Just Rolling With the Punches


 I am a rock.


I am an island.


And a rock feel no pain.


And an island never cries.


--Paul Simon


 I have had to evaluate and re-evaluate myself more than I'd like to in a month's time.  Do you ever have everything hit you at once?  If things came, say a month at a time, they would be easier to handle.  So, I am an emotionally drained shell of a person that wants to hide under a rock in order to recuperate.  It's hard to recuperate in the open when another punch comes out of nowhere.  Where are these punches coming from?  All directions.  There is not one specific thing I can mention here because most of these issues are resolved unto themselves.  There is time needed to heal after a person goes through something emotionally traumatic.  I have barely had enough time to heal from issue number one when two through ten comes barreling on me.  I am trying my best to keep my blinders on and trudge ahead since there are no rocks nearby to crawl under.

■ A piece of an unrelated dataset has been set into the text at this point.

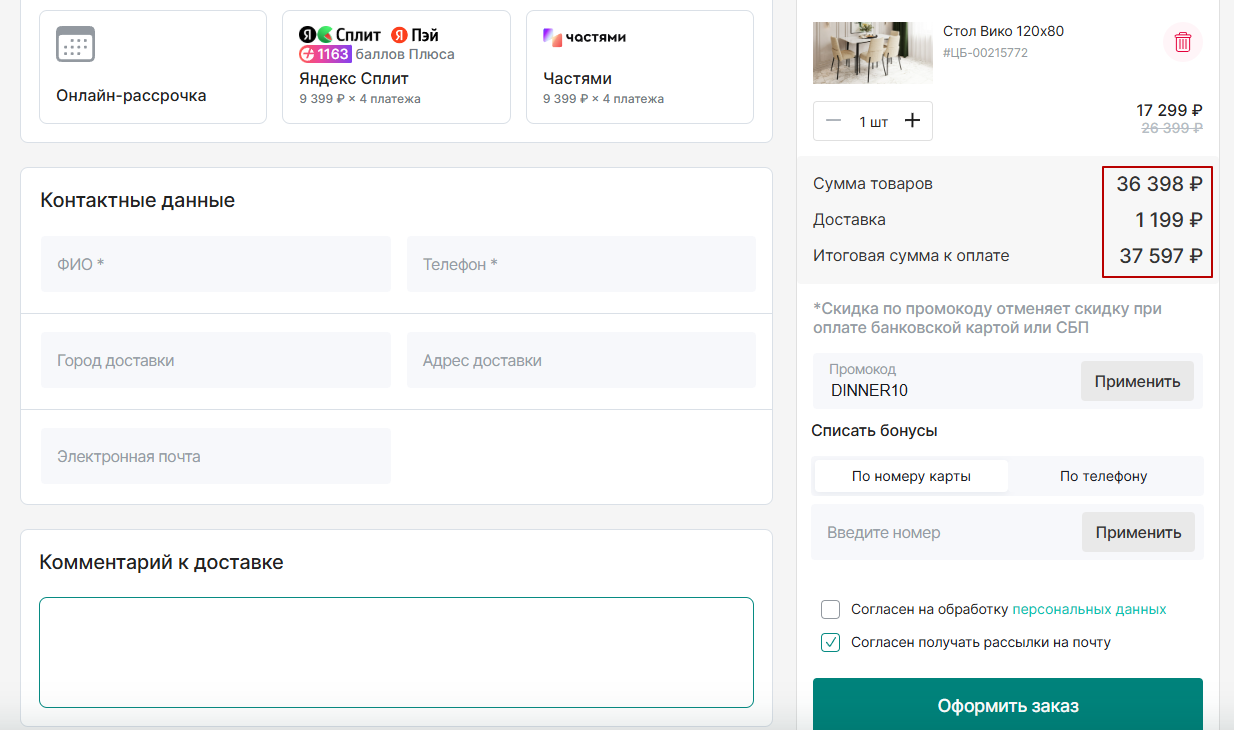Switch to По телефону tab

click(1103, 476)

At times like these, I think of the esoteric poet Emily Dickinson.  I have an insatiable need to read about the lives of poets, sometimes more than the poetry that made them famous.  I can't help but identify with some personality traits or threads that run through their lives.  With dear Emily, she was incredibly shy.  Well, it's hard to be a parent and still be shy. However, there is traces of shyness that will always run through my soul.  Emily never outgrew hers.  When her friends came to visit, she sat in another room and spoke to them from there.  Otherwise, she wrote them letters.  She felt the depth of their caring and friendship, even from such limited association.  She wrote the most exquisite poems on love, yet never had a beau. Could it be the fear of being hurt?  Yes, sometimes the fear can be more intense than actually being hurt.  That doesn't make it an easier emotion to deal with.  It's easier to have an ideal in place, rather than deal with harsh reality.  So Emily rarely left her house.  Some days, I don't blame her.  In order to interact with the human population, it's great to have a fortress guarding one's heart.  When there's an attack, there's no casualties.  You don't feel pain so intensely.  So since I had no fortress in place, the attacks caused some injuries.  Like all injuries, they need time to heal.  I need time to rebuild, but not in an Iraqi sort of way.